Dia do Irmão
Até há bem pouco tempo atrás – duas ou três gerações – o filho único sofria uma espécie de estigma social, que praticamente conduzia toda a sua vida. Era visto como um ser humano diferente. Esperava-se que a criança sem irmãos tivesse de ser tímida, reservada, introvertida, egoísta e mimada. Ser filho único indicava propensão a um determinado tipo de comportamento: fragilidade, timidez ou dificuldade de adaptação na sociedade.
As bases culturais e sociais transformaram-se, o mundo evoluiu e isso trouxe uma grande mudança nos parâmetros. As acusações de que os filhos únicos são egoístas e mimados estão cada vez mais ultrapassadas. Cada vez mais, as mães trabalham fora e a atenção dos pais passa a não ser exclusiva do filho, sendo este obrigado, desde cedo, a aprender a dividir. Além disso, se antes as crianças só se deparavam com a escola com seis anos de idade, hoje em dia, tornou-se bastante comum frequentarem as creches.
No entanto, longe das salas de aula são as atitudes dos pais que têm o poder de determinar se vai haver espaço para o egoísmo e para o mimo. Os pais devem estar atentos para não dar a falsa ilusão de “eu posso tudo” já que no mundo, ele será apenas mais um. Não falo apenas dos filhos únicos, pois os filhos sejam eles únicos ou não, devem sempre ser pensados individualmente: cada um com a sua personalidade, preferências, habilidades e dificuldades.
O que é afinal ser filho único?
Ser filho único é ter toda a atenção dos pais, é não ter de repartir os brinquedos, o quarto ou os CD’s. É não ser comparado com o irmão que nunca faz birras ou com a irmã que arranjou uma posição importante na empresa. Ser filho único é ter o banco de trás do carro inteiramente à sua disposição e ser sempre o primeiro a andar nos carrocéis.
No entanto, ser filho único também é ter de aprender a brincar sozinho e a fazer da parede os seus interlocutores. É não ter quem o defenda na escola porque os amigos só se arriscam pelos próprios irmãos. Ser filho único é não poder roubar os brinquedos do irmão nem ter com quem conversar baixinho à noite quando o sono não chega. Ser filho único é não conhecer o mistério da relação fraternal.
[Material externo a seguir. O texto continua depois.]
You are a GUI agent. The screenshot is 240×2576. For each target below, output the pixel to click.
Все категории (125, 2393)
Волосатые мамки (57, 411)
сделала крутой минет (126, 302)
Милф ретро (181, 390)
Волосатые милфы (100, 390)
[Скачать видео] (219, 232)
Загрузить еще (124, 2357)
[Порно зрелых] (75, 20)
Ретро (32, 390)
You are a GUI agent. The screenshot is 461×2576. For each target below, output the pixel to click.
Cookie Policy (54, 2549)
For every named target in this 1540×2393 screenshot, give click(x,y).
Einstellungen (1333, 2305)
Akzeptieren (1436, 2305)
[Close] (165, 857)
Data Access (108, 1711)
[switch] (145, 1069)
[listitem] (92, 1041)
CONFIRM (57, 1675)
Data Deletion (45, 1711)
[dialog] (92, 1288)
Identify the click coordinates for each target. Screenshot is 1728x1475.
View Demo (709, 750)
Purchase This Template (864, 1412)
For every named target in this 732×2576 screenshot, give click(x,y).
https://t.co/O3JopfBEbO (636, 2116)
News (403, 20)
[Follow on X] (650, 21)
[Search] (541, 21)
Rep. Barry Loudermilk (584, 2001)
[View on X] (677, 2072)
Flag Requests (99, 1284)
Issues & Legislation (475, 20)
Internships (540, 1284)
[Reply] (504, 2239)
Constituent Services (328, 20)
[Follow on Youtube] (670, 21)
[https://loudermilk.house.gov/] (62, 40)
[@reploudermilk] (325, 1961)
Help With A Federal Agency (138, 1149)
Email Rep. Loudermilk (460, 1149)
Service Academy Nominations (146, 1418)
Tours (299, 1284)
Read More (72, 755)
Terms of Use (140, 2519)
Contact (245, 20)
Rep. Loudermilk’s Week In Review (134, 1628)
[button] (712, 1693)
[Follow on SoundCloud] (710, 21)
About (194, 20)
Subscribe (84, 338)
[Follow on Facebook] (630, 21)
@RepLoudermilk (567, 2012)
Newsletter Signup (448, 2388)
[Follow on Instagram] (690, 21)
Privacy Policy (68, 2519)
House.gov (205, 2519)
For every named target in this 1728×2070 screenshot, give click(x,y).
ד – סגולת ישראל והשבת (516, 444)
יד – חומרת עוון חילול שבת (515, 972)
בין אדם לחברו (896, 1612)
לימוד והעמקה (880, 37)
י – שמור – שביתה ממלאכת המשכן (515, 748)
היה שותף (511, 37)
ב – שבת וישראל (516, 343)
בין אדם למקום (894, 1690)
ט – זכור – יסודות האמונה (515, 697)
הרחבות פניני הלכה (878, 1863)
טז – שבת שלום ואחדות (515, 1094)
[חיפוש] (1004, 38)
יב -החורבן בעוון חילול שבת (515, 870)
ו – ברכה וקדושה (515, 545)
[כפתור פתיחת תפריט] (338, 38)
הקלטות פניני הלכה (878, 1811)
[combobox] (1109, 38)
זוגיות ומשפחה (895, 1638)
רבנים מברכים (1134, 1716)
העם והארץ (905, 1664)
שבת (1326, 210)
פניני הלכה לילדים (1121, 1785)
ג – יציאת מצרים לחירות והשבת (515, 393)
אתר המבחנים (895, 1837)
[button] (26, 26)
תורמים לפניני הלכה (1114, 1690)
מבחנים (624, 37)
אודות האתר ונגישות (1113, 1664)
Os irmãos são um dos elementos mais importantes no desenvolvimento da criança como ser social. A função primordial de um irmão prende-se com a ajuda recíproca, a colaboração, a assistência (num nível de igualdade) e a defesa: funciona como um modelo de identificação, diferente da dos pais. Os irmãos aprendem as coisas da vida e do mundo, adquirem elementos de linguagem, desenvolvem a criatividade através de jogos e brincadeiras. O vínculo fraternal desempenha também um papel importante no suporte do equilíbrio familiar em situações de crise, tais como, separação dos pais, doença ou morte.
O vínculo fraterno não é um simples derivado do vínculo com os pais pois tem vida própria. Os irmãos são muito importantes uns para os outros na construção das suas personalidades. Muitas vezes, os irmãos têm um conhecimento recíproco, consciente (e outras vezes inconsciente) do funcionamento psíquico uns dos outros, por terem vivenciado juntos sentimentos e conflitos no seio da vida familiar. Em cada irmão perdurará uma memória, mesmo que, ao crescer, cada um siga um caminho distinto. A experiência e a partilha deixarão a sua marca no inconsciente de cada um deles, continuando a ser um ponto de referência para a sua própria identidade.
A função fraterna não é exclusiva dos irmãos. Isto porque, por exemplo, um pai pode exercer a função fraterna com o seu filho ao jogarem futebol ou ensinando a andar de bicicleta, uma vez que ambos estarão em situação de paridade nesse momento. Da mesma forma, os primos e os amigos podem estabelecer modelos com características de vínculo fraterno. Muitas vezes, constata-se que os valores fraternos são deslocados para os amigos – os irmãos escolhidos.